Inversement, supposons que l’on ait choisi le point neutre d’un composant comme origine des potentiels0 ; dans ce cas, la loi des nœuds en coordonnées usuelles s’écrit $I_A + I_B + I_C + I_N = 0$ pour un neutre sorti, et $I_A + I_B + I_C = 0$ pour un neutre non-sorti. Cette équation sera traduite en composantes symétriques par $3 \, I_0 + I_N = 0 $ soit $I_0 + \tilde{I}_N = 0 $ pour un neutre sorti, et simplement $I_0 = 0$ pour un neutre non-sorti. C’est cette équation qui devra être supprimée du modèle symétrique du composant. L’équation $V_N = 0$, elle s’applique dans les deux formulations, celle en coordonnées usuelles et celle en coordonnées symétriques~: en effet, $V_N$ étant une variable isolée, elle n’est pas affectée par le changement de variables.
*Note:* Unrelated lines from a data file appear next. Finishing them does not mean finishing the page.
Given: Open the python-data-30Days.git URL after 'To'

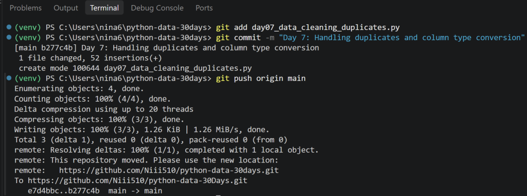Looking at the screenshot, I should [137, 181].
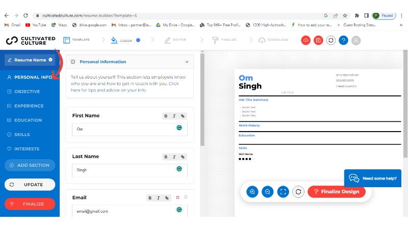The image size is (408, 229).
Task: Open the blue help question mark icon
Action: point(343,40)
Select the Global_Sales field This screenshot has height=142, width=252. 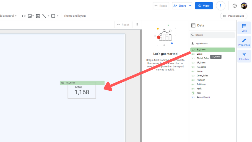[x=203, y=58]
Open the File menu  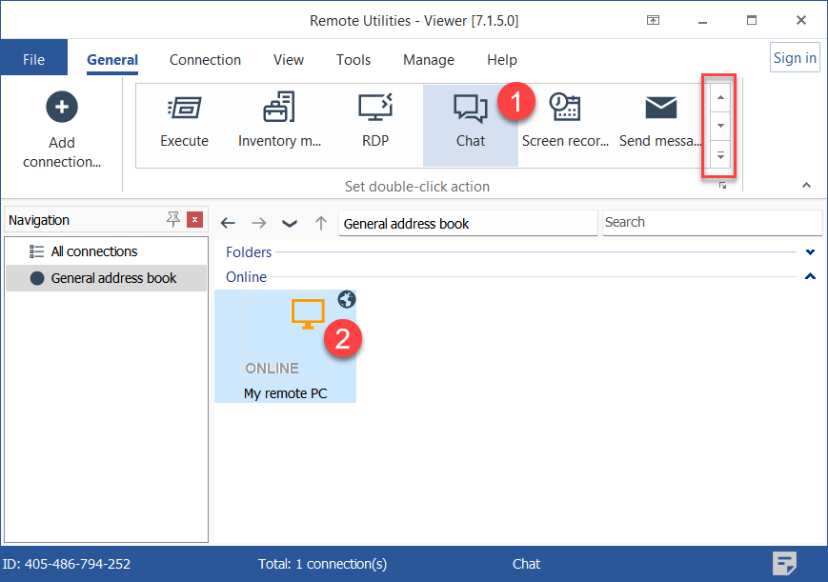(33, 59)
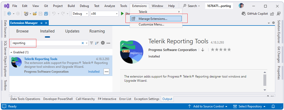Switch to the Updates tab
The image size is (284, 110).
pyautogui.click(x=72, y=31)
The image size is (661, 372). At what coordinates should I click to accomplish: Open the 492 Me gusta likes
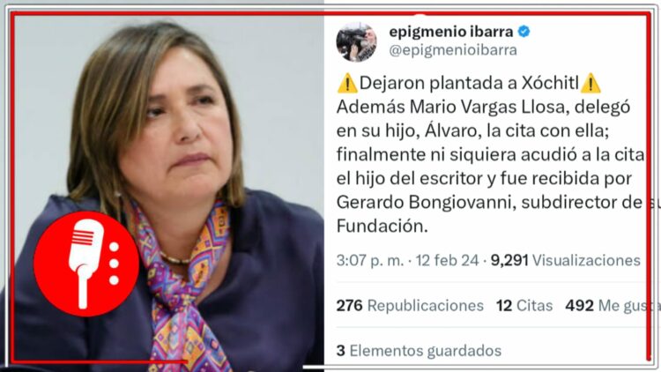[x=611, y=305]
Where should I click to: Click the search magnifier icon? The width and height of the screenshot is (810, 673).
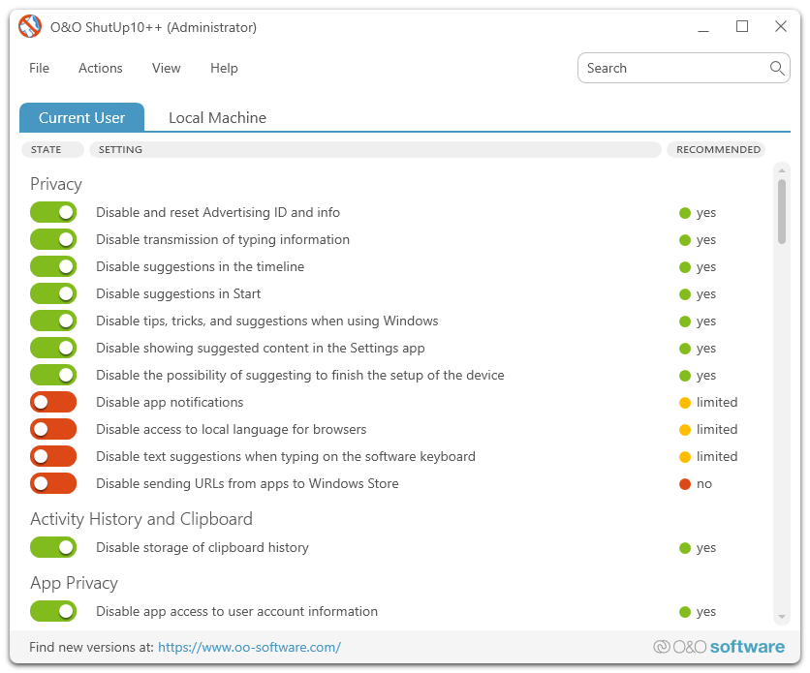point(776,68)
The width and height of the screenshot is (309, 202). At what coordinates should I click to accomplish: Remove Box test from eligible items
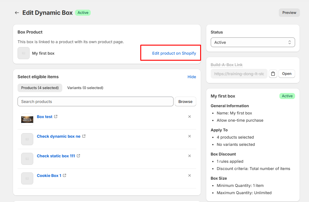tap(190, 117)
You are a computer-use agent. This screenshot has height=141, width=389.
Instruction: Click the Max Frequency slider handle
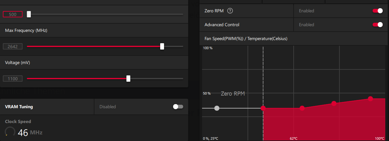[162, 46]
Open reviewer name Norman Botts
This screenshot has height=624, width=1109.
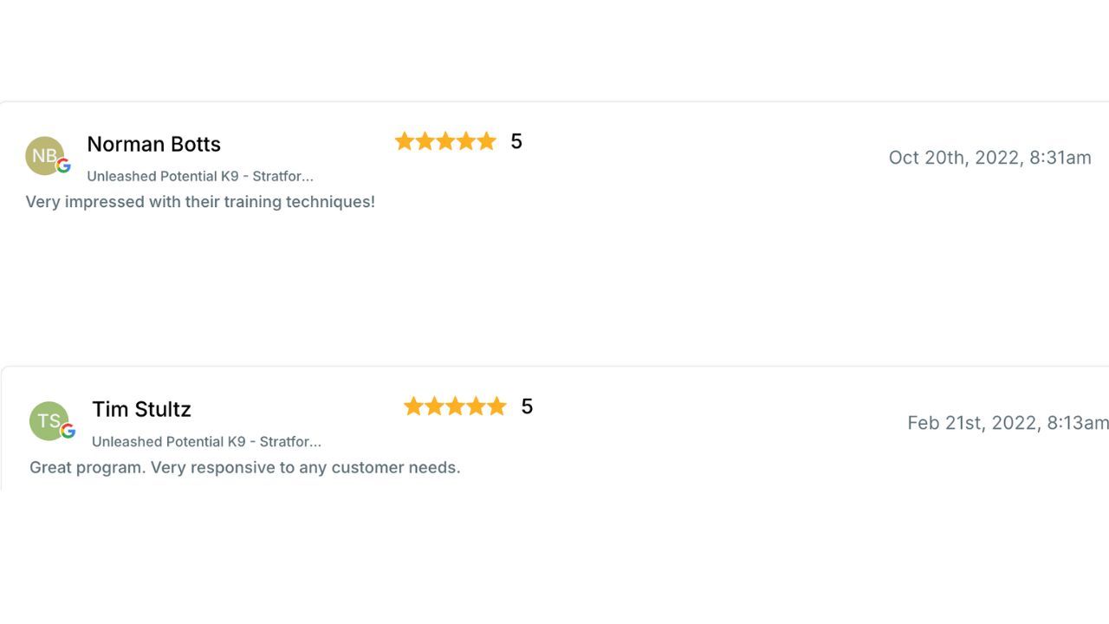click(153, 144)
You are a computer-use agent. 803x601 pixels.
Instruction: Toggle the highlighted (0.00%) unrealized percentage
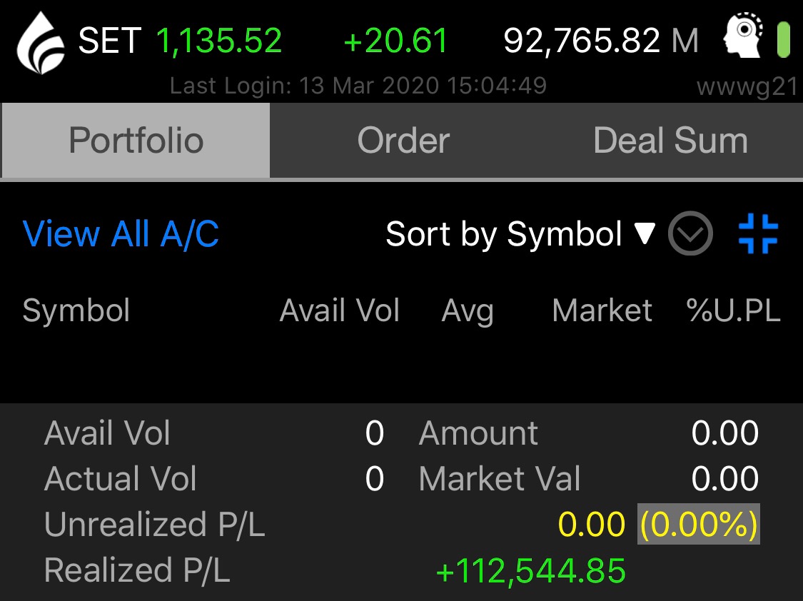click(x=699, y=525)
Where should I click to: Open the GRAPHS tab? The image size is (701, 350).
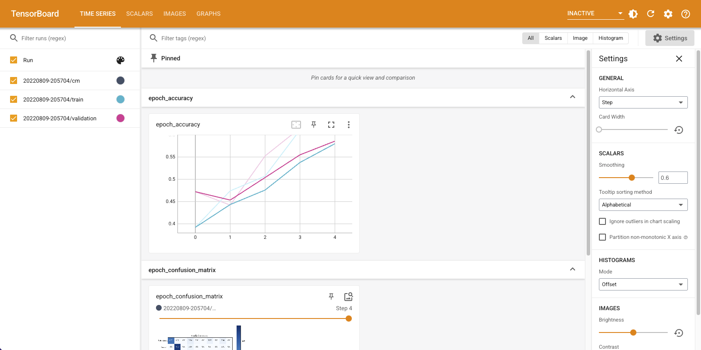tap(209, 14)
Si enfin on décidait de faire preuve de créativité et de placer l’origine des potentiels ailleurs que sur un point neutre, par exemple sur un nœud où se rejoignent des conducteurs de la phase A, alors il faudra réfléchir un peu plus. En effet, l’équation de loi des nœuds au nœud considéré n’existe plus dans la formulation en composantes symétriques : cette équation aura été recombinée avec les deux autres équations du bloc triphasé d’équations auquel elle appartient, au cours du changement de base portant sur les équations. Nous laissons au lecteur qui se mettrait dans une telle situation le soin de s’en sortir tout seul à titre d’exercice.
Remarque :
Un réseau dont tous les composants sont équilibrés se découple en trois sous-réseaux distincts. Dans ce cas, on peut donc s’étonner que fixer une seule origine des potentiels suffise ; les deux autres réseaux indépendants ne vont-ils pas se retrouver sans composant spécial ? Non : l’origine des potentiels arrivera nécessairement dans le circuit homopolaire, qui en a effectivement besoin. Dans les circuits direct et inverse, en revanche, n’apparaissent que des tensions (tension directe, tension inverse) au sens de la Remarque 11 : celle-ci ne dépendent pas du choix de l’origine des potentiels. Dans un circuit entièrement équilibré et donc entièrement découplé, le choix de l’origine des potentiels n’affectera donc que les potentiels qui apparaissent dans la composante homopolaire du circuit découplé.